Deal to split Australia’s telco OK’d by shareholders

SYDNEY – Shareholders of Australia’s incumbent telecom carrier Telstra have approved the AUS$11 billion deal between it a new broadband provider, but the Australian Competition and Consumers Commission (ACCC) can still make or break the agreement.

Shareholders voted Tuesday at the telco’s annual general meeting here, with 99.09 per cent of proxy votes giving the deal with NBN Co. the go-ahead. This was enough to approve the lucrative agreement. The total count is expected to be available by the day.

(For background on NBN, click here)
(ISPs have been fighting with Telstra over connectivity for years.)

The agreement involves Telstra progressively decommissioning its copper network and migrating customers onto the National Broadband Network (NBN), which is building a wholesale fibre optic network for retail Internet service providers. The providers have been buying connectivity from Telstra.

NBN’s network will offer speeds of up to 100 Mbps to 93 per cent of Australian premises by 2021. The remaining seven per cent of premises are expected to receive high-speed broadband via fixed-wireless and satellite. The rollout of both services expected to be complete by 2015.

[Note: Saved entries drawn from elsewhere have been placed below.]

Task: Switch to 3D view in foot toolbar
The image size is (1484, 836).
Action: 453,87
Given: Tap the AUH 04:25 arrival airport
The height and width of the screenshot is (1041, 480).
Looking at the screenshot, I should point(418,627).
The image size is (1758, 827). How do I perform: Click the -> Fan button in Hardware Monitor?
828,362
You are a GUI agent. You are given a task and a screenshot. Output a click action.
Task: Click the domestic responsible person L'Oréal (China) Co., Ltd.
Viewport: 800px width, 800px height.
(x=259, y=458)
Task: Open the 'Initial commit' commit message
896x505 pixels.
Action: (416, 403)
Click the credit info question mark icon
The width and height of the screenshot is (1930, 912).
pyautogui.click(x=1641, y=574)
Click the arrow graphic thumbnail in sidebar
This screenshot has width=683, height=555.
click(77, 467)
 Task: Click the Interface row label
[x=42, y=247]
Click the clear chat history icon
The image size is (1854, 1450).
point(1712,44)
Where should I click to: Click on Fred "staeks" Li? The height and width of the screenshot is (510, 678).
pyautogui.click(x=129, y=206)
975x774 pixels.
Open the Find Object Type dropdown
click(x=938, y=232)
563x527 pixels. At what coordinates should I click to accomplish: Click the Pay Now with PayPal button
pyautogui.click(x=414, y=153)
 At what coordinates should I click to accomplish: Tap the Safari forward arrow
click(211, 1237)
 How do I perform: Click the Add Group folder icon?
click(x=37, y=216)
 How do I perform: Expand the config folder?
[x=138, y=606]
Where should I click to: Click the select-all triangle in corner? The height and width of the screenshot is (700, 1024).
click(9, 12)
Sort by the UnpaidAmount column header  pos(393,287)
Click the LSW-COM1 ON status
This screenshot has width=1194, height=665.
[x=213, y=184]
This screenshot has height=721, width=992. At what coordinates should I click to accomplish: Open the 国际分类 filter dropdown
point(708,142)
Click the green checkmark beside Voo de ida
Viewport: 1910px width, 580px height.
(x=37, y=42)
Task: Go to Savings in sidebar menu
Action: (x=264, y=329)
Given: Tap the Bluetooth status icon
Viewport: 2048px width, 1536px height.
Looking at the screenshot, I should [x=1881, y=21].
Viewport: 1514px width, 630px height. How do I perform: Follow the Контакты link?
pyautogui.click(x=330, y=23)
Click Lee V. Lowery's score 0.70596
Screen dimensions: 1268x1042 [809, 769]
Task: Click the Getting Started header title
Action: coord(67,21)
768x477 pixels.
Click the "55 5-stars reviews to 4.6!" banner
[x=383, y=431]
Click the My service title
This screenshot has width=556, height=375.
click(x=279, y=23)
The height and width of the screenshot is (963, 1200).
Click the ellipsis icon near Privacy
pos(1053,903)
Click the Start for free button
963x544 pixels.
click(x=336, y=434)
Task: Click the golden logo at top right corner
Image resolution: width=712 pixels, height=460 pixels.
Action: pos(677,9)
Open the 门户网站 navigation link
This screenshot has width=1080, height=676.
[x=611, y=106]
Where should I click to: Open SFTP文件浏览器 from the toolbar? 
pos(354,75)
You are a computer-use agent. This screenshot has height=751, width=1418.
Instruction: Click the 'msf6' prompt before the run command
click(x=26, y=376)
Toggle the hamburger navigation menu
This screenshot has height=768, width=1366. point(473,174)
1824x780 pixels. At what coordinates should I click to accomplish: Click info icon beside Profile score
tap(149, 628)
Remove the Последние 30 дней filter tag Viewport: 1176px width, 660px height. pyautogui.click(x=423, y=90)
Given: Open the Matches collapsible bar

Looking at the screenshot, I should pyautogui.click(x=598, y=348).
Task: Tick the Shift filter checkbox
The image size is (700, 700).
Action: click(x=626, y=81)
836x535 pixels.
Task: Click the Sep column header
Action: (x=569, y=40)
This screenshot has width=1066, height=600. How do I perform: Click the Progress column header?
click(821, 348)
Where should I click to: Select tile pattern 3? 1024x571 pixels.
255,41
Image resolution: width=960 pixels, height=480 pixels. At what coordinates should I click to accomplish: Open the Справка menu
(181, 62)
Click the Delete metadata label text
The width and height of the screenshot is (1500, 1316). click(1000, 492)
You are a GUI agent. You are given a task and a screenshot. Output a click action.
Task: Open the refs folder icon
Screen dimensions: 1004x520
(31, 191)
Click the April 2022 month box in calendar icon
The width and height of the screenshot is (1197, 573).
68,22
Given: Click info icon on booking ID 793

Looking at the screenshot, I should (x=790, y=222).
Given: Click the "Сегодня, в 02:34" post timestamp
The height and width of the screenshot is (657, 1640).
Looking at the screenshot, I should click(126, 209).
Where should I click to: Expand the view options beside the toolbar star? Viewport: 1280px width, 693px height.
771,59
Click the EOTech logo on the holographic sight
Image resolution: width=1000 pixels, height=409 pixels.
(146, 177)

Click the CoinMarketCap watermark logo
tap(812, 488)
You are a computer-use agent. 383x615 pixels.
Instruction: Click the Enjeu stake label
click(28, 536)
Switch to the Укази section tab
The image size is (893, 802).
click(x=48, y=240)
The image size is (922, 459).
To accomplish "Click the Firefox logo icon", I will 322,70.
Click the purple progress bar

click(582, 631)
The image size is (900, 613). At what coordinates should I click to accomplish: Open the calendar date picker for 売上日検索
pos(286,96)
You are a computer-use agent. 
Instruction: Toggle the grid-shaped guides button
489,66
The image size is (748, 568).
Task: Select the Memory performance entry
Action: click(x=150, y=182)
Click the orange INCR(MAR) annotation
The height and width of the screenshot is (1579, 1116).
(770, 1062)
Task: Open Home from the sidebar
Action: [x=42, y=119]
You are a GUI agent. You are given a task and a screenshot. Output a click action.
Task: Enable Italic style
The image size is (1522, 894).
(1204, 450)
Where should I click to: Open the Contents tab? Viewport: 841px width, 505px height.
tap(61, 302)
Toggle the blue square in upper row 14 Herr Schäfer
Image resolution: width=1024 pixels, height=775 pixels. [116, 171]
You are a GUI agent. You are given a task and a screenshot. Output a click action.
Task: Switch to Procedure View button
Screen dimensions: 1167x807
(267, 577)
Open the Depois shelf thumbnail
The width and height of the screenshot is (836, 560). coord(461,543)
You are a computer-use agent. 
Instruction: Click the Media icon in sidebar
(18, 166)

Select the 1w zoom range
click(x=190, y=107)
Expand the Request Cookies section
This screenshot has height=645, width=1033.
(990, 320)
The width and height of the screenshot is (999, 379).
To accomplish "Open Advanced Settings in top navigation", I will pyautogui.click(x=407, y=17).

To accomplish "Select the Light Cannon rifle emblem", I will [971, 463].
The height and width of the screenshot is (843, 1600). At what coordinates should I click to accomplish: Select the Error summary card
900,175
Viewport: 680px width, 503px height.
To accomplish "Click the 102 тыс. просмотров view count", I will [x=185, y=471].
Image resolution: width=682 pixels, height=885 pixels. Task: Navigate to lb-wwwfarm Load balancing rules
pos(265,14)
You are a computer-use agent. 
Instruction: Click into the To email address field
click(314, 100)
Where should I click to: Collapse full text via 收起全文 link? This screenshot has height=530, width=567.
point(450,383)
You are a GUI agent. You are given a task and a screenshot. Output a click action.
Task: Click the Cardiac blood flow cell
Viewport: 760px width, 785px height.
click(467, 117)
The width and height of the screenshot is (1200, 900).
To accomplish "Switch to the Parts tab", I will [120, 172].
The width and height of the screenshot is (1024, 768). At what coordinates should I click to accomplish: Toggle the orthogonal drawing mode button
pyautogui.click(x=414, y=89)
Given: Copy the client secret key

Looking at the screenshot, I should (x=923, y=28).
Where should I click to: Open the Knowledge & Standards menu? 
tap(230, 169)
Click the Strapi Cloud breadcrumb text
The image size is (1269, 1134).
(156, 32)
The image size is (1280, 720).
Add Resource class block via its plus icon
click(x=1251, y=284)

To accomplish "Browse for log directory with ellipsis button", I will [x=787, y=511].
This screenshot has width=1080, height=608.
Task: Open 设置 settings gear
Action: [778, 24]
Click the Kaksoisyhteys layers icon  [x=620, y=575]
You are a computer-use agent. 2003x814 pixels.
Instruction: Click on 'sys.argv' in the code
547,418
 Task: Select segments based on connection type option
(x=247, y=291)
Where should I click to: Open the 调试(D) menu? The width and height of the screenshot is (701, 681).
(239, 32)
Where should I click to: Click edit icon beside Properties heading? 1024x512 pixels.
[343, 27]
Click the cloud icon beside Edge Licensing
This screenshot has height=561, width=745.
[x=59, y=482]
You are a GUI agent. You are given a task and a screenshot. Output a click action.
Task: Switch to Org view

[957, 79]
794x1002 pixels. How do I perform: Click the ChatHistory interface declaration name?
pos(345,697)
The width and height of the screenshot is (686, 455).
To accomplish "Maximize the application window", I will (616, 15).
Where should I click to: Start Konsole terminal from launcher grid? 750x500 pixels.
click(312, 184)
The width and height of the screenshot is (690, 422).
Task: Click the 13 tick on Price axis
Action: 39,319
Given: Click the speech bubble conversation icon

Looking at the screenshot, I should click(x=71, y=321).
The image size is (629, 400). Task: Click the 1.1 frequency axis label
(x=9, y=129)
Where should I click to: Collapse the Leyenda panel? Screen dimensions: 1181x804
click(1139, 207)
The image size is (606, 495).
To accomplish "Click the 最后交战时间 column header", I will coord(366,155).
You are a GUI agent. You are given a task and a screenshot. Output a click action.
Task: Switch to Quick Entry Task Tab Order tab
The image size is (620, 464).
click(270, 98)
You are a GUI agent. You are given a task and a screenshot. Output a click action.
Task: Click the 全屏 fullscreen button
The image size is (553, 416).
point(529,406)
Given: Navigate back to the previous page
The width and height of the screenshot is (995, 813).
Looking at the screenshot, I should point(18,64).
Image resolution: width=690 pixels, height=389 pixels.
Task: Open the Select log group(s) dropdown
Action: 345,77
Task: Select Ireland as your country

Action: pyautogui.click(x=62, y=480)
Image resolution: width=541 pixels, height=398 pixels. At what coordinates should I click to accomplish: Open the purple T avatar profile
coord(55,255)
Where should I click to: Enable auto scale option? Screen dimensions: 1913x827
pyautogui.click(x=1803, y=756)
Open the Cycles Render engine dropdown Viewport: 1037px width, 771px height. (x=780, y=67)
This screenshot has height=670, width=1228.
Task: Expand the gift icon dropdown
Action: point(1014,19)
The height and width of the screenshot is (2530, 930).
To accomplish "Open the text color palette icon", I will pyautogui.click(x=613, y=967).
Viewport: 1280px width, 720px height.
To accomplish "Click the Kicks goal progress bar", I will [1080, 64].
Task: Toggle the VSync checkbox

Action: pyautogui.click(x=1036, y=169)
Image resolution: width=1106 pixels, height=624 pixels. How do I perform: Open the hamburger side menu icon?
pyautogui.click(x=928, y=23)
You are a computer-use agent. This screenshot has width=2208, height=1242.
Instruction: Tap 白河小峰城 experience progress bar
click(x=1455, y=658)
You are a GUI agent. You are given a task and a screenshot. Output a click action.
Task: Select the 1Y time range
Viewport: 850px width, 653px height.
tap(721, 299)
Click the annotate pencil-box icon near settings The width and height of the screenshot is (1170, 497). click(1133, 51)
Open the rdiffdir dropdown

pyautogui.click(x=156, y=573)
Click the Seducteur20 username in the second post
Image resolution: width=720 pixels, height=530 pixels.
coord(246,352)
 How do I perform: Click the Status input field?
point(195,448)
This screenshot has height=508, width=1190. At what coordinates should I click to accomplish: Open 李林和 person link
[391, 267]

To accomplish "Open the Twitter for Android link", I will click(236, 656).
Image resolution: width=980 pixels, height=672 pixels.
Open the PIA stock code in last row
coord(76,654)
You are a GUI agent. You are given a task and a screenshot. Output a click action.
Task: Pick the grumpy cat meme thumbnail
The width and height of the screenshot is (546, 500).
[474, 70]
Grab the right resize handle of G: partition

An independent expert, Grant Samuel, concluded the deal is “approximately $4.7 billion greater than under the best available alternative”. Telstra’s board unanimously recommended shareholders to approve the deal as it would provide the telco with a better financial outcome as well as regulatory stability.

Telstra stressed if the company rejected the deal and refused to structurally separate, which is a crucial part of the agreement, it would have to compete with a formidable NBN Co. and be locked out of accessing new spectrum for developing wireless broadband services.

The telco has been required to submit a structural separation undertaking (SSU) committing itself to separating its retail and wholesale arms. The ACCC had previously expressed dissatisfaction with the document.

The ACCC had a number of concerns and requested Telstra to resubmit the SSU, which will be done in the coming weeks. If the watchdog rejects the SSU, the Telstra-NBN Co deal will fall through.

Telstra has expressed confidence the ACCC will come around eventually.

“I would remind you the ACCC chairman, Rod Sims, has commented that he thinks the issues with the SSU are not insurmountable,” Telstra CFO, John Stanhope, said at the annual general meeting.

Simon Hackett, managing director of national Internet provider Internode, called the SSU a form of blackmail on Telstra’s part because if the ACCC does not approve the document in its current form, it would spell more delays for the NBN.

A new SSU would require shareholder approval again, which could take up to six to nine months.

With the AUS$36 billion network already behind schedule, the government cannot afford any more delays, especially since the Telstra deal was supposed to cut NBN’s cost and construction time.

But according to Ovum research director and telco analyst, David Kennedy, the ACCC is at a particularly advantageous position.

“Failure by Telstra to conclude an SSU by 31 December 2011 would activate the statutory requirements for a compulsory functional separation,” he said in a statement.

If that occurs, the ACCC and Communications Minister, Senator Stephen Conroy, will be calling the shots in terms of how to separate Telstra’s retail and wholesale business, leaving the telco with very little control on the matter, he said.

“Ultimately, Telstra must accept some form of separation, and a structural separation negotiated with the ACCC is the ‘least worst’ option,” Kennedy said.